Prostaglandins are important modulators of pain and inflammation. Both, pain and inflammation can be inhibited either at the level of the phospholipase A2 by corticosteroids or at the level of the cyclooxygenase (COX) by non steroidal anti-inflammatory drugs (NSAIDs). Formally, "cyclooxygenase" in general was thought to be responsible for the synthesis of prostaglandins involved in pain, inflammation and fever as well as cytoprotection in the stomach, hemostasis and blood flow in the kidneys. Later, two isoenzymes, cyclooxygenase-1 and cyclooxygenase-2 were discovered. It was postulated cyclooxygenase-1 to exist constitutively and to be responsible for cytoprotection and hemostasis whereas cyclooxygenase-2 is inducible and involved in pain, inflammation and fever. In the meanwhile also constitutive cyclooxygenase-2 was discovered in various tissues. Cyclooxygenase-inhibitors may be divided into four groups: non selective ones (ibuprofen, diclofenac etc.), cyclooxygenase-1 selective inhibitors (SC-560), cyclooxygenase-2 preferential ones (meloxicam) and cyclooxygenase-2 selective inhibitors (celecoxib, rofecoxib, parecoxib). Selective cyclooxygenase-2-inhibitors in opposite to classic non steroidal anti-inflammatory drugs are without effect on bleeding time in therapeutic doses. The most important side effects of non steroidal anti-inflammatory drugs are bleeding, ulceration and perforation in the upper gastrointestinal tract and damage in the kidneys. Selective cyclooxygenase-2-inhibitors show less gastroduodenal ulcerations. Risk patients, however, still need gastroprotection during therapy with cyclooxygenase-2-inhibitors.

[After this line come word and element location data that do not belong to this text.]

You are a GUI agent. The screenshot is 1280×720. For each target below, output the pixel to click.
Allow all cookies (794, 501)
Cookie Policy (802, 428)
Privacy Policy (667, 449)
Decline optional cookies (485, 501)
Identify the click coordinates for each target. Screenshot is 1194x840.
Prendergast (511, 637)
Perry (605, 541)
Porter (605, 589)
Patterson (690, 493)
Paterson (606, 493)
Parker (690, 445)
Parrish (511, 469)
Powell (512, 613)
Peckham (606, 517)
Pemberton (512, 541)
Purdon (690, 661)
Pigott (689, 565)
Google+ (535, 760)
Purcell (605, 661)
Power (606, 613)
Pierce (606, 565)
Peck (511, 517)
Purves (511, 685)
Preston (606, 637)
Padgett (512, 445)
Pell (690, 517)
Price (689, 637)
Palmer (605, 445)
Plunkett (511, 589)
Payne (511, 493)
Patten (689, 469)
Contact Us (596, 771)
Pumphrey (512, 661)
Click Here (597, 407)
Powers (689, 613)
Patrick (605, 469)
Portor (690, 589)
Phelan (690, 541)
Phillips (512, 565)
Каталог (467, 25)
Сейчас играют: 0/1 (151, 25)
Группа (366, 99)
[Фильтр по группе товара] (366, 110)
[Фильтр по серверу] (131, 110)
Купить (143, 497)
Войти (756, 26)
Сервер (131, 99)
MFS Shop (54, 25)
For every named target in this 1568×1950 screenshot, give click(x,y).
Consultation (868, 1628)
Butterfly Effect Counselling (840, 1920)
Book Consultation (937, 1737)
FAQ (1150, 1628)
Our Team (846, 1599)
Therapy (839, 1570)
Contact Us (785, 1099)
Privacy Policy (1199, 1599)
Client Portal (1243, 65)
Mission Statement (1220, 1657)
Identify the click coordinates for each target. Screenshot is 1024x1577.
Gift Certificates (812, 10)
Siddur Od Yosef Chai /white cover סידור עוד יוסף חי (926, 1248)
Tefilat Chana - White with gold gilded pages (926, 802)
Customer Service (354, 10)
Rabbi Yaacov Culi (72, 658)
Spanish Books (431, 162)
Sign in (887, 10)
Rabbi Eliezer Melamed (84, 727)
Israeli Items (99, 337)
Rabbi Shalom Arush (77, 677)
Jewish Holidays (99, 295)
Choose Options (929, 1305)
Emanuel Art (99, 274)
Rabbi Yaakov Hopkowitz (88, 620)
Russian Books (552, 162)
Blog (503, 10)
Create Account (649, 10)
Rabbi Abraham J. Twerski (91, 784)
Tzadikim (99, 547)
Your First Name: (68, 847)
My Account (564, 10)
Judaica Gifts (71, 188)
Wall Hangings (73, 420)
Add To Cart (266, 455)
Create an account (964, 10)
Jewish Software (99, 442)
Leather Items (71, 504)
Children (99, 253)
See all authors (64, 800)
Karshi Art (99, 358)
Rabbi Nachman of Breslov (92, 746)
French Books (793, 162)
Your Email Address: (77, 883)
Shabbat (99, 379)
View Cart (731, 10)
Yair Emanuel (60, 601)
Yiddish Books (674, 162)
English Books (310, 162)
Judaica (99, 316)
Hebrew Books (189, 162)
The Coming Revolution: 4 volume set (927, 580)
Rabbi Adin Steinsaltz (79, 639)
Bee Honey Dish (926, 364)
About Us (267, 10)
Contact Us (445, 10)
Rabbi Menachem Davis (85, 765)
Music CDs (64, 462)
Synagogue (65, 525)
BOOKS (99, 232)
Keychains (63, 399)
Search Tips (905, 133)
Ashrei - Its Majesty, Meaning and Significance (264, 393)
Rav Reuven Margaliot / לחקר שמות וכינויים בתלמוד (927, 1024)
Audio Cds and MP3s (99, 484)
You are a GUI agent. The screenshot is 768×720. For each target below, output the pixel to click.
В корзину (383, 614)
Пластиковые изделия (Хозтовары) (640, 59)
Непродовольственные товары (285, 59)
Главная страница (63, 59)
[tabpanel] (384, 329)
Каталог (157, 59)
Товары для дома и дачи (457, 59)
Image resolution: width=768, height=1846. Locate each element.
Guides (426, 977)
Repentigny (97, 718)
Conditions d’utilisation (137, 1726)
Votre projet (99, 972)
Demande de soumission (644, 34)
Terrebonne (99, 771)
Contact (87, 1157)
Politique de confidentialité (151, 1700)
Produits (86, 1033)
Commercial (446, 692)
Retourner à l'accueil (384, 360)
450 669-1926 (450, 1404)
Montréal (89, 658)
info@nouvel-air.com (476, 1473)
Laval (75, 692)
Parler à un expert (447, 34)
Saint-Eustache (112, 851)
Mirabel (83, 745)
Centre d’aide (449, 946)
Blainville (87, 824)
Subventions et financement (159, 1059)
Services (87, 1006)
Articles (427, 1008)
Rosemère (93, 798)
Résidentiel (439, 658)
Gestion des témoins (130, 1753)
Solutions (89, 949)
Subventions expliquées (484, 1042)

In patients with low dose aspirin prophylaxis cyclooxygenase-2-inhibitors do not show any benefit compared to classic non steroidal anti-inflammatory drugs (CLASS-study). Less gastrointestinal side effects do not mean a higher overall safety benefit. Cardiovascular and thrombotic side effects of rofecoxib are higher than those of naproxen (VIGOR-study). Concerning valdecoxib, hypersensibilities are reported, probably due to its sulfonamidstructure. The same side effects are to be expected with its prodrug, parecoxib. Drug-drug interactions with cyclooxygenase-2-inhibitors and anticoagulant drugs are to be expected as well as other interactions with drugs, metabolised by the cytochrom P450 system.